(Stored data)
****
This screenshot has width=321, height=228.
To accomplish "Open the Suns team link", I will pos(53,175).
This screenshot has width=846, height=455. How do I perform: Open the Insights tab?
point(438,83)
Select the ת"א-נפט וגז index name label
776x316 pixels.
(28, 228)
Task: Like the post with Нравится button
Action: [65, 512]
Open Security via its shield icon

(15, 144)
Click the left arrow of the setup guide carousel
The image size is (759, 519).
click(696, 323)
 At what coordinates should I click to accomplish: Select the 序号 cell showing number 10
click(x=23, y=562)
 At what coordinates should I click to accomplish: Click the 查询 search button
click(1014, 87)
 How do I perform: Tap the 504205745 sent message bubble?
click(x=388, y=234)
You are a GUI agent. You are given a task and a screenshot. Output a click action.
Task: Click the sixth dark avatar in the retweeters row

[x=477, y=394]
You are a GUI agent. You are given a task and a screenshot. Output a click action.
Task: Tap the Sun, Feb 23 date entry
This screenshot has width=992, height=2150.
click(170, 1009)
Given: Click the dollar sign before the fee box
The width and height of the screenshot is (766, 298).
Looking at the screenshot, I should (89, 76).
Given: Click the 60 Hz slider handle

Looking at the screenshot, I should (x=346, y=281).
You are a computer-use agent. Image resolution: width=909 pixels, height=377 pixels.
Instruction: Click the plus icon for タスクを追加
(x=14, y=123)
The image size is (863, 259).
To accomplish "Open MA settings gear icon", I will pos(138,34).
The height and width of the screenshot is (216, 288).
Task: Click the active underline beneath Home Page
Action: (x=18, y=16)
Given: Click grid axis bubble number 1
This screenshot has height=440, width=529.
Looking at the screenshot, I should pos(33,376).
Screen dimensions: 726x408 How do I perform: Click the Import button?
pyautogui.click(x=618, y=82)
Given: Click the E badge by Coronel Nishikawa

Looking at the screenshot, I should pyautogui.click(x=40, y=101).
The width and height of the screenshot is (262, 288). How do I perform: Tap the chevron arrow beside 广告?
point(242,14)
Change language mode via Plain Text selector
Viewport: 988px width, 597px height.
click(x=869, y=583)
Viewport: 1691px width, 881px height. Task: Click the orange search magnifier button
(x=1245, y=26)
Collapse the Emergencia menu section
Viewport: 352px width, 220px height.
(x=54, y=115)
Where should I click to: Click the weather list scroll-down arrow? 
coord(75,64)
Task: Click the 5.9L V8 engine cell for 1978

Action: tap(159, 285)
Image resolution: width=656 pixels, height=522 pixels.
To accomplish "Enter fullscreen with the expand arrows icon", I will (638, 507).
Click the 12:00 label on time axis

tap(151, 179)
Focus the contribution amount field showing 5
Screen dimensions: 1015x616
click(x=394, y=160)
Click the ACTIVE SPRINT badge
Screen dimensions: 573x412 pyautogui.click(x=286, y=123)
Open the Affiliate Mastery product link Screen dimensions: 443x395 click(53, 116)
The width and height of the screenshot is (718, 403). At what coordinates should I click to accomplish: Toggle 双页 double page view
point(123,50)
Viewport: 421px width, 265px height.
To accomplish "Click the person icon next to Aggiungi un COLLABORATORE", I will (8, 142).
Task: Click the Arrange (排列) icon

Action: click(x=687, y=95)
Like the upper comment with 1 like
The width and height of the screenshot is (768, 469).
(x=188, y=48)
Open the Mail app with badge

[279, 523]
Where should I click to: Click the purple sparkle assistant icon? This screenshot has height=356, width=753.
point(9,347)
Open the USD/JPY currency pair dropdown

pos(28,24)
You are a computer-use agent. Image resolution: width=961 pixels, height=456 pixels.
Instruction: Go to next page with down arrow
****
[Problem to solve]
Set down the whole of the data, exactly as it stands.

[Output for this task]
This screenshot has width=321, height=228.
To accomplish "Open the Suns team link", I will pos(53,175).
This screenshot has width=846, height=455. How do I perform: Open the Insights tab?
point(438,83)
Select the ת"א-נפט וגז index name label
776x316 pixels.
(28, 228)
Task: Like the post with Нравится button
Action: [65, 512]
Open Security via its shield icon

(15, 144)
Click the left arrow of the setup guide carousel
The image size is (759, 519).
click(696, 323)
 At what coordinates should I click to accomplish: Select the 序号 cell showing number 10
click(x=23, y=562)
 At what coordinates should I click to accomplish: Click the 查询 search button
click(1014, 87)
 How do I perform: Tap the 504205745 sent message bubble?
click(x=388, y=234)
You are a GUI agent. You are given a task and a screenshot. Output a click action.
Task: Click the sixth dark avatar in the retweeters row

[x=477, y=394]
You are a GUI agent. You are given a task and a screenshot. Output a click action.
Task: Tap the Sun, Feb 23 date entry
This screenshot has width=992, height=2150.
click(170, 1009)
Given: Click the dollar sign before the fee box
The width and height of the screenshot is (766, 298).
Looking at the screenshot, I should (89, 76).
Given: Click the 60 Hz slider handle

Looking at the screenshot, I should (x=346, y=281).
You are a computer-use agent. Image resolution: width=909 pixels, height=377 pixels.
Instruction: Click the plus icon for タスクを追加
(x=14, y=123)
The image size is (863, 259).
To accomplish "Open MA settings gear icon", I will pos(138,34).
The height and width of the screenshot is (216, 288).
Task: Click the active underline beneath Home Page
Action: (x=18, y=16)
Given: Click grid axis bubble number 1
This screenshot has height=440, width=529.
Looking at the screenshot, I should pos(33,376).
Screen dimensions: 726x408 How do I perform: Click the Import button?
pyautogui.click(x=618, y=82)
Given: Click the E badge by Coronel Nishikawa

Looking at the screenshot, I should pyautogui.click(x=40, y=101).
The width and height of the screenshot is (262, 288). How do I perform: Tap the chevron arrow beside 广告?
point(242,14)
Change language mode via Plain Text selector
Viewport: 988px width, 597px height.
click(x=869, y=583)
Viewport: 1691px width, 881px height. Task: Click the orange search magnifier button
(x=1245, y=26)
Collapse the Emergencia menu section
Viewport: 352px width, 220px height.
(x=54, y=115)
Where should I click to: Click the weather list scroll-down arrow? 
coord(75,64)
Task: Click the 5.9L V8 engine cell for 1978

Action: tap(159, 285)
Image resolution: width=656 pixels, height=522 pixels.
To accomplish "Enter fullscreen with the expand arrows icon", I will (638, 507).
Click the 12:00 label on time axis

tap(151, 179)
Focus the contribution amount field showing 5
Screen dimensions: 1015x616
click(x=394, y=160)
Click the ACTIVE SPRINT badge
Screen dimensions: 573x412 pyautogui.click(x=286, y=123)
Open the Affiliate Mastery product link Screen dimensions: 443x395 click(53, 116)
The width and height of the screenshot is (718, 403). At what coordinates should I click to accomplish: Toggle 双页 double page view
point(123,50)
Viewport: 421px width, 265px height.
To accomplish "Click the person icon next to Aggiungi un COLLABORATORE", I will (8, 142).
Task: Click the Arrange (排列) icon

Action: click(x=687, y=95)
Like the upper comment with 1 like
The width and height of the screenshot is (768, 469).
(x=188, y=48)
Open the Mail app with badge

[279, 523]
Where should I click to: Click the purple sparkle assistant icon? This screenshot has height=356, width=753.
point(9,347)
Open the USD/JPY currency pair dropdown

pos(28,24)
You are a computer-use agent. Image resolution: width=961 pixels, height=456 pixels.
Instruction: Go to next page with down arrow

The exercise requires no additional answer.